20. Pertolongan pertama pada sahabat

5.1K 704 28
                                    

Sapa kemarin yang kangen Daniel. Nih orangnya muncul. 

Happy reading

***//***//***//***//***//***//***//***

Ponselku berdering di meja. Setelah melirik sejenak nama penelepon, aku menyentuh ikon hijau di layar dan mengangkatkan ponsel di telinga. 

"Kak," seru Dimas dari balik pintu kamarku. "Bang Daniel sudah datang." 

Aku memutar kunci. "Suruh masuk dulu, Dik. Tunggu sebentar," kataku dengan kepala melongok ke luar. Setelah mendengar jawaban samar dari Dimas, aku menutup pintu lagi. Berjalan ke meja dan mengambil sisir. "Ya, Al?" kataku. Melepas jepitan yang menyatukan rambutku di puncak kepala, lalu merapikannya. "Ada apa?" 

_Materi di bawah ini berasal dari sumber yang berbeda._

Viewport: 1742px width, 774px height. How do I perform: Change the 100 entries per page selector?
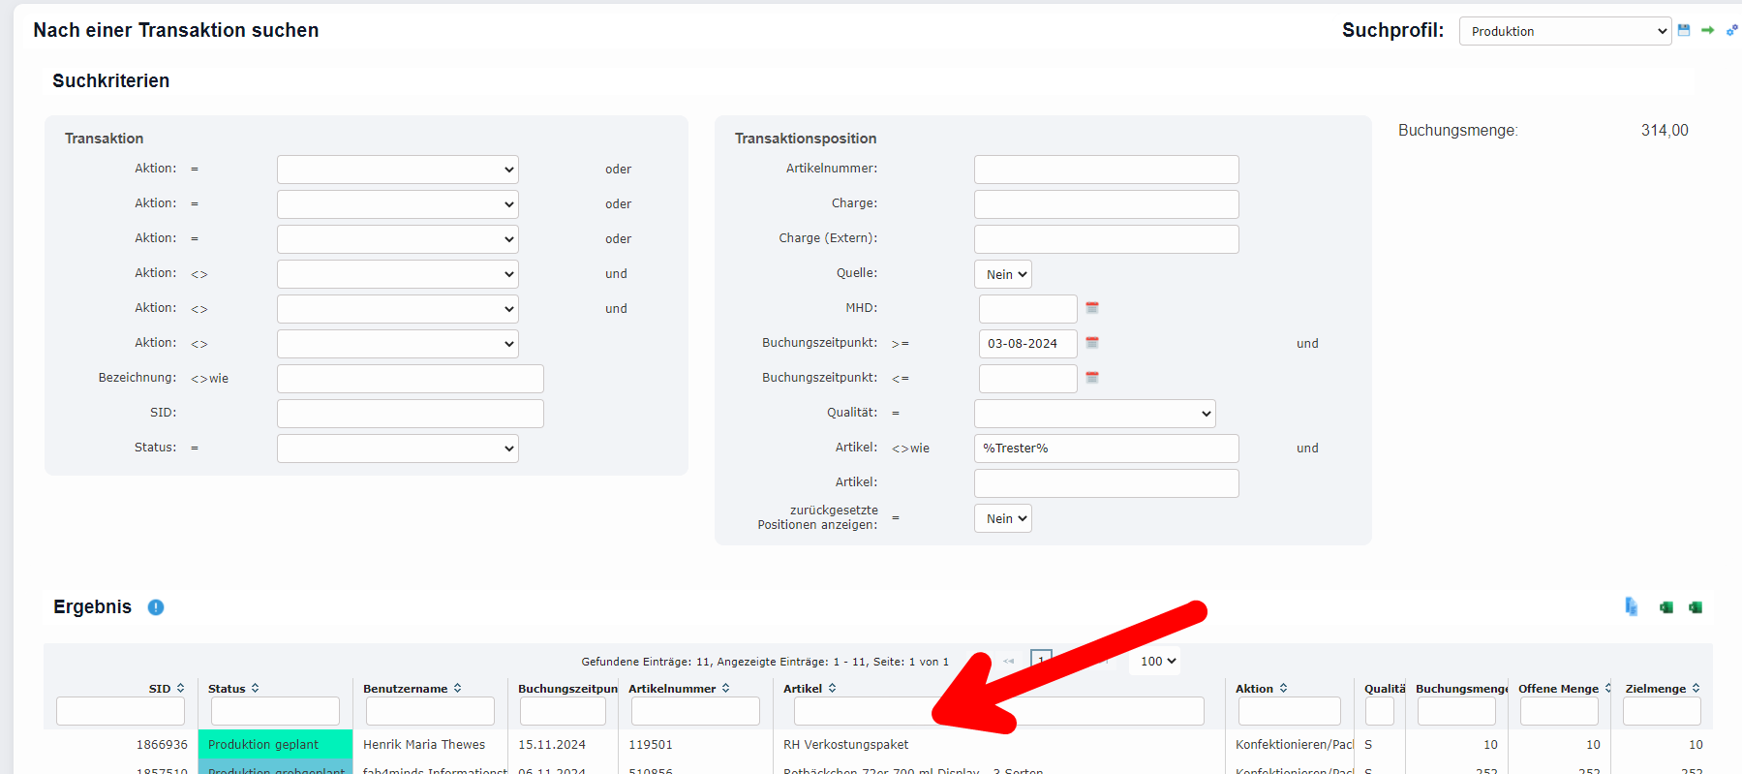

"Bukannya hari ini kita mau jalan?" 

Aku terdiam di tengah memeriksa isi tas, alisku menyatu bingung. "Eh?" Kapan kami janjian? "Memangnya ini kamu lagi di mana?"

Kudengar Alcander menghela napas. Artinya dia sedang mencoba bersabar. "Di rumah." Pria itu mengambil jeda sejenak sebelum menambahkan. "Kemarin aku sudah bilang kalau mau ajak kamu jalan hari ini." 

"Kamu nggak ada kabar sama sekali. Aku pikir kamu cuma bercanda." Jadi sewaktu tadi pagi Daniel menelepon dan memberitahu kalau dia sudah ada di Jakarta, aku segera mengiyakan ajakannya makan malam. 

"Aku sibuk banget, Bells." 

"Aku tahu. Tapi juga jangan nyalahin aku dong." Aku sedikit kesal. "Lagian kamu punya waktu sebelum berangkat ke sini. Atau setelah sampai." 

"God!" Alcander mengerang. "Kapan aku nyalahin kamu sih? Sekarang kamu gampang banget marah." 

"Nggak perlu teriak-teriak juga kali. Siapa juga yang gampang marah?" Lalu kami sama-sama terdiam. Aku memejamkan mata. Menghitung satu sampai lima sambil menarik dan mengembuskan napas pelan. "Ya sudah kamu ikut aja. Buruan." 

"Aku siap-siap dulu." 

Di ruang tamu, Bunda mengenakan celana panjang hitam dipadu tunik putih bermotif bunga biru dan rambut yang digelug sederhana, duduk menemani Daniel. Secangkir kopi panas dan sepiring kroket daging dengan cabai ada di depannya. Dimas sedang mengenakan sepatu di depan.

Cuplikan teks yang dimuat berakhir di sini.